28 Jan 2024

Brian Merchant: Blood in the Machine

From Sunday Morning, 11:10 am on 28 January 2024

Little has changed since the days when Luddites were breaking up machinery that threatened their way of life, says the author of a new book.

Blood in the Machine by LA Times technology journalist Brian Merchant charts how we respond to the current moment of AI job automation and draws on the experiences of the Luddites 200 years before.

The way that technologies were developed and deployed during the early industrial revolution and now in the digital age is anti-democratic, Merchant says.

brian merchant book composite

Photo: brian merchant

“It's built and organised by those who have access to the enormous amount of resources that are necessary to start an Amazon or launch Uber, you need lots and lots of venture capital cash these days.

“And if you can get it, then you have basically secured the right and the ability to build a platform or a mode of work that could potentially affect millions and millions of people.”

It was a similar arrangement with the first tech titans, he says.

Richard Arkwright patented the water frame, used in the cotton mills of England, and is thought to be the father of the modern factory, Merchant says.

“It is the use of a technology, a well-financed, well-heeled technology in the name of profits, to erode social norms, standards, regulations, and that is what looks astonishingly similar then and now.

“Those early tech titans, they used their technologies, chiefly to argue that the old rules didn't apply, that they could trample over laws that were on the books, then and now that would, regulate who can join a trade or how much training somebody needs or whether or not a certain standard of quality has to be met.”

Uber did exactly the same, he says.

“When Uber showed up and said we are a software platform, we're not a taxi company, we're a tech company, so we don't have to play by the rules of your stodgy old municipal code.

“And we don't have to pay attention to the regulations of the taxi sector, we can do as we please.”

The result is traditional taxi drivers lost their living and Uber driver live an often precarious and impoverished existence, he says.

He doesn’t believe that pushing back against the march of tech such as AI is futile or naively utopian.

“There's any number of things we could do.
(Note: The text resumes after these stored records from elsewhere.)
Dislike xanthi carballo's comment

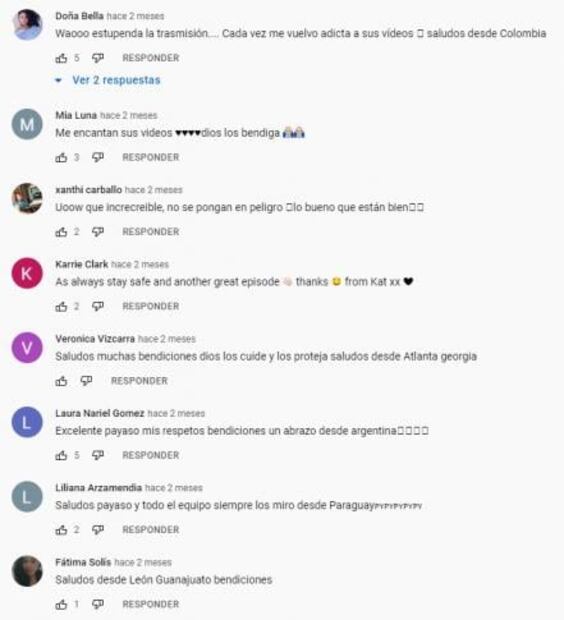98,232
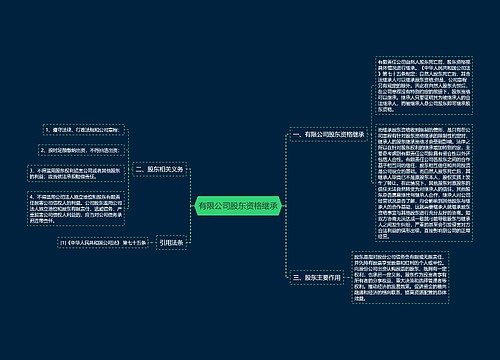Select the 二、股东相关义务 branch node
Screen dimensions: 500x360
point(160,169)
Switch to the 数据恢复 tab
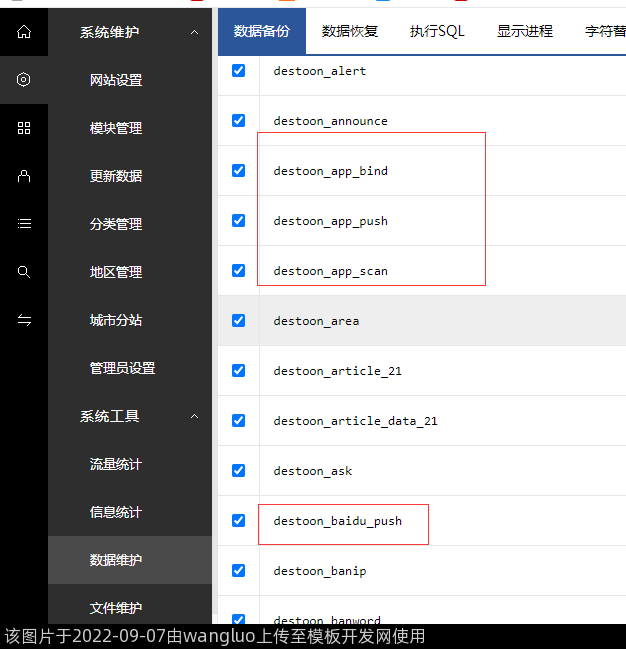Screen dimensions: 626x649 pyautogui.click(x=350, y=31)
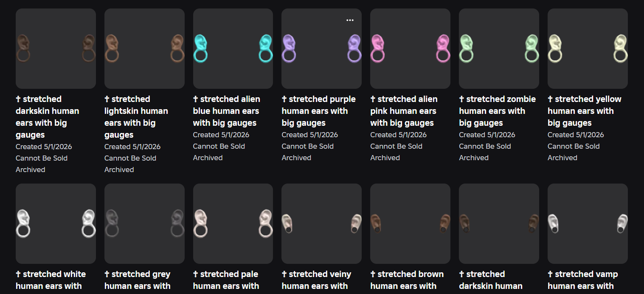
Task: Click the veiny human ears thumbnail
Action: pyautogui.click(x=321, y=223)
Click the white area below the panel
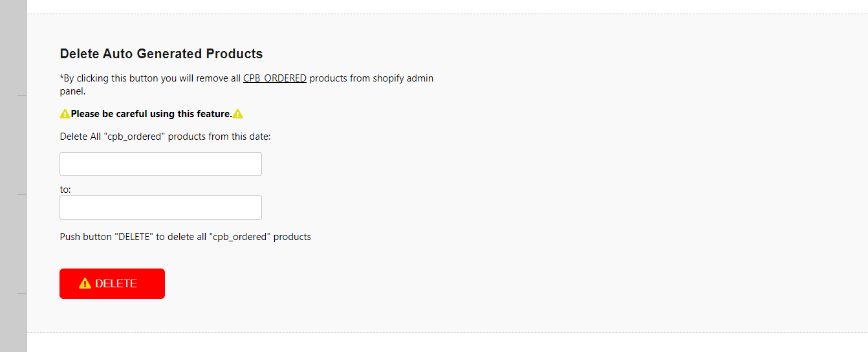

We could more heavily regulate the venture capital sector so that they don't have the ability to just pour willy-nilly hundreds of millions to billions of dollars into any company that they choose, without being taxed appropriately. We could do that.

“It's anything from a piecemeal approach to a more comprehensive policy approach. And it may seem utopian to say, well, everybody should have a say, in how the technology that affects their lives, is developed and deployed, but I think that's what we should at least strive towards, because the opposite is having it shoved down our throats and then having to constantly play a rearguard action against the excesses and detriments to that model, that has proved to have an enormous array of ill side effects.”

The massive growth in executive salaries compared with workers is also reminiscent of 200 years’ ago, he says.

“That's a pretty good sign, if there ever was one, that the benefits of technology are not accruing to society at large or to the average person.

“It’s just like 200 years ago, the vast majority of those benefits are occurring to the people who own manage and decide how everybody else should use or be subjected to technology.”

There are glimmers of a Luddite-like fightback in the US, he says

“The labour movement here in the States is revitalised in ways that it hasn't been for decades, there is hope, at least.”

The march of technology amounts to a war on normal people, he says.

“There will be a number of folks who are left behind or deeply unpreferenced, I guess, in terms of career advancement, and that kind of thing.

“I don't worry as much about the machine apocalypse happening tomorrow, or even in five years. I do worry about these systems exacerbating inequality. Making precarious workers, more precarious, and advantaging a select few over others. That's typically what automation technologies have done in the past.

“And I don't think there's any reason to think it'll be different this time. And in fact, it could be worse.”